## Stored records
= Beginning of Section =
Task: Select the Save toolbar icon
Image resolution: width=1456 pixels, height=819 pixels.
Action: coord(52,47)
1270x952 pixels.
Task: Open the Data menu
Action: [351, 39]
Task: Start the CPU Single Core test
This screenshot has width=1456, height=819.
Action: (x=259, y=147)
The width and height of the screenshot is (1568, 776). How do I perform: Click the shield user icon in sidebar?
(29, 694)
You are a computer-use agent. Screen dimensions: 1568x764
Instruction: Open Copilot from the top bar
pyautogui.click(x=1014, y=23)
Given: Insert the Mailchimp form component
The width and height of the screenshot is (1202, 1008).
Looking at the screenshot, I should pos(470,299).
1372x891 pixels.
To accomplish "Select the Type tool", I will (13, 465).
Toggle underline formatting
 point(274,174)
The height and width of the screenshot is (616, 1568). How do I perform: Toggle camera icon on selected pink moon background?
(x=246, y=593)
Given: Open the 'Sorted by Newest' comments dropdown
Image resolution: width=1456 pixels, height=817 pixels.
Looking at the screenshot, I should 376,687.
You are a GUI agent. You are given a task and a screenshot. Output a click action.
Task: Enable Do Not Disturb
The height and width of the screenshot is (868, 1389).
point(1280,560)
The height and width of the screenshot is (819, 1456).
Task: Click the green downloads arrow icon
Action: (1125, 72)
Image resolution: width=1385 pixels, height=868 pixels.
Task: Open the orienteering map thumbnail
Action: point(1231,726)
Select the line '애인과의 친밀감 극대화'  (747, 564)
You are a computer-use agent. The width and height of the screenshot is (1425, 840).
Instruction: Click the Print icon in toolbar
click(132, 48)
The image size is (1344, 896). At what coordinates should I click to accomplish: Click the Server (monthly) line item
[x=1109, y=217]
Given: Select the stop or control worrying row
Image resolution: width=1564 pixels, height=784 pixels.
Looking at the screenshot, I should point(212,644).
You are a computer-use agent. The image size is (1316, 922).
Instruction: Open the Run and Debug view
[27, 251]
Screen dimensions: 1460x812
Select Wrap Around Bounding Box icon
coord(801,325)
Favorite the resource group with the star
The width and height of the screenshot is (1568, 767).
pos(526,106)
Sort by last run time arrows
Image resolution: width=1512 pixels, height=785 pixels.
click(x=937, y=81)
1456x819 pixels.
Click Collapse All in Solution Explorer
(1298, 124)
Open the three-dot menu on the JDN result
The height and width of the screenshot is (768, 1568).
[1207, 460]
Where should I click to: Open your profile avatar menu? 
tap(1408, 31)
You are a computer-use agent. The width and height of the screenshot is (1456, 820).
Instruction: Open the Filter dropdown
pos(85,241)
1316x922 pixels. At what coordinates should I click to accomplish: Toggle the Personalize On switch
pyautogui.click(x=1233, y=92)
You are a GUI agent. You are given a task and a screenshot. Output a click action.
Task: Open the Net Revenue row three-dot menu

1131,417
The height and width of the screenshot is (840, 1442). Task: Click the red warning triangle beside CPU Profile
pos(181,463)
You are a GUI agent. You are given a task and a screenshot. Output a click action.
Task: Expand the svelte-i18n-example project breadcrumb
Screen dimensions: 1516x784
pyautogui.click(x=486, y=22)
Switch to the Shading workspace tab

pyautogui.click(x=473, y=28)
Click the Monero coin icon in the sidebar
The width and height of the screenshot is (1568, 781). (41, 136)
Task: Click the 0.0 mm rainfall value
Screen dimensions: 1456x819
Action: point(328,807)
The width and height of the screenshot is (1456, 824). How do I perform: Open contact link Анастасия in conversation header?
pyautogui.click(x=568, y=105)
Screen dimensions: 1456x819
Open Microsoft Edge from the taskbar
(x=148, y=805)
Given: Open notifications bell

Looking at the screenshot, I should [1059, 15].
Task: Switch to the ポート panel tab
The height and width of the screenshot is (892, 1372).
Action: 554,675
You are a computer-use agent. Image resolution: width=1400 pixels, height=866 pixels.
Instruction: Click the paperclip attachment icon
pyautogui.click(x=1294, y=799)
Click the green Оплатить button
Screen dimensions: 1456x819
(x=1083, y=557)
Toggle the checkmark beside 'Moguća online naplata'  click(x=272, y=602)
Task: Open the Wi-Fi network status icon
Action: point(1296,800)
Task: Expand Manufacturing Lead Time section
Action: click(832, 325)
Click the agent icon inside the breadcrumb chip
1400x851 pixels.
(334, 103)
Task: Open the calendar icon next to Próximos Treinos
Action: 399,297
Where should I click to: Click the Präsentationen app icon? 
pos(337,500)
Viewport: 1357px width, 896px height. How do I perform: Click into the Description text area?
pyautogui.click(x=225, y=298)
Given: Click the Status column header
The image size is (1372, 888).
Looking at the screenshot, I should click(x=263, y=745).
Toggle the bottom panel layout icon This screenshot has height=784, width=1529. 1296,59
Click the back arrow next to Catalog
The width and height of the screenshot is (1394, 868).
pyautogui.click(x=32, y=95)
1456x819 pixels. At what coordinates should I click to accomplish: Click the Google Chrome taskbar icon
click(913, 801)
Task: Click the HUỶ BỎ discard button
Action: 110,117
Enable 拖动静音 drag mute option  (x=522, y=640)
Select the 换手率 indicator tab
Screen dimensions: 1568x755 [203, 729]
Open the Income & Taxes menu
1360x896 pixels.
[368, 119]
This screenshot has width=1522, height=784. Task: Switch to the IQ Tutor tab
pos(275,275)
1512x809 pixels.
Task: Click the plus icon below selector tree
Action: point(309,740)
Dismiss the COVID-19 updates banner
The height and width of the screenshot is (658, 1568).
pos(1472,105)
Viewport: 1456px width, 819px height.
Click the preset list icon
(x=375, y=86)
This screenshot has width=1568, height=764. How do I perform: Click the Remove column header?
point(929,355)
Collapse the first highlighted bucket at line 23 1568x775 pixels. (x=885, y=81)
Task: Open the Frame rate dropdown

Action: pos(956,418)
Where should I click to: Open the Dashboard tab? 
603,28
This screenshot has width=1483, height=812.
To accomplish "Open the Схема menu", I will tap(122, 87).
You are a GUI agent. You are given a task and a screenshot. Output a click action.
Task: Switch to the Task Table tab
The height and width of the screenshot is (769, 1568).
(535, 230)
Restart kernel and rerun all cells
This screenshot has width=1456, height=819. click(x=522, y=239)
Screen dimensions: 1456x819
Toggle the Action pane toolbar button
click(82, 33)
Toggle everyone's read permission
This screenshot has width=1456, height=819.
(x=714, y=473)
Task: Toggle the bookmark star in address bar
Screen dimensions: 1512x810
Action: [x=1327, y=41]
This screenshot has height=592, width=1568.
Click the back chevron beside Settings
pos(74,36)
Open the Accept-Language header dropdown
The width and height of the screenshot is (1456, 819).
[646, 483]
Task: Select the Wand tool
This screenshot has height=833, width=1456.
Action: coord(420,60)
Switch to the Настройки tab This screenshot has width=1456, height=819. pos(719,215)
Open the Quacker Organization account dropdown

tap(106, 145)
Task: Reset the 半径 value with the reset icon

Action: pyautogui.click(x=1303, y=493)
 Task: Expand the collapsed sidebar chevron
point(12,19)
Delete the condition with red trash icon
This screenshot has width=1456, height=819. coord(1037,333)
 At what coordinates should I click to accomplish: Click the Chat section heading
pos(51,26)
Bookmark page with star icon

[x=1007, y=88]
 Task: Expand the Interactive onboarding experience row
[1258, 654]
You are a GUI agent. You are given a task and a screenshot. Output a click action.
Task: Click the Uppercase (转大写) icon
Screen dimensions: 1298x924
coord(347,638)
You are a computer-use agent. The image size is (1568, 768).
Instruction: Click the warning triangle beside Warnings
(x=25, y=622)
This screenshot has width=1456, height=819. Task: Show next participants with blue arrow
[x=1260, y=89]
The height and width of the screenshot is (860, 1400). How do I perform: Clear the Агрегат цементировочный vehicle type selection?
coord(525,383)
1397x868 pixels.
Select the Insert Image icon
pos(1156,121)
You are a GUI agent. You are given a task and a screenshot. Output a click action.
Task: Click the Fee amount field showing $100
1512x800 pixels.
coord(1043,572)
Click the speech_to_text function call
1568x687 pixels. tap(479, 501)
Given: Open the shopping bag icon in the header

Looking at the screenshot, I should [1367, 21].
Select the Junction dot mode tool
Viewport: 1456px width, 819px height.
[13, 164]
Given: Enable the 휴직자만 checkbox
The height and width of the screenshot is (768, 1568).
= End of Section =
## Work instructions
Each line carrying the string "breadcrumb" should be copied out from the entries.

## Answer to this exercise
Task: Expand the svelte-i18n-example project breadcrumb
Click the agent icon inside the breadcrumb chip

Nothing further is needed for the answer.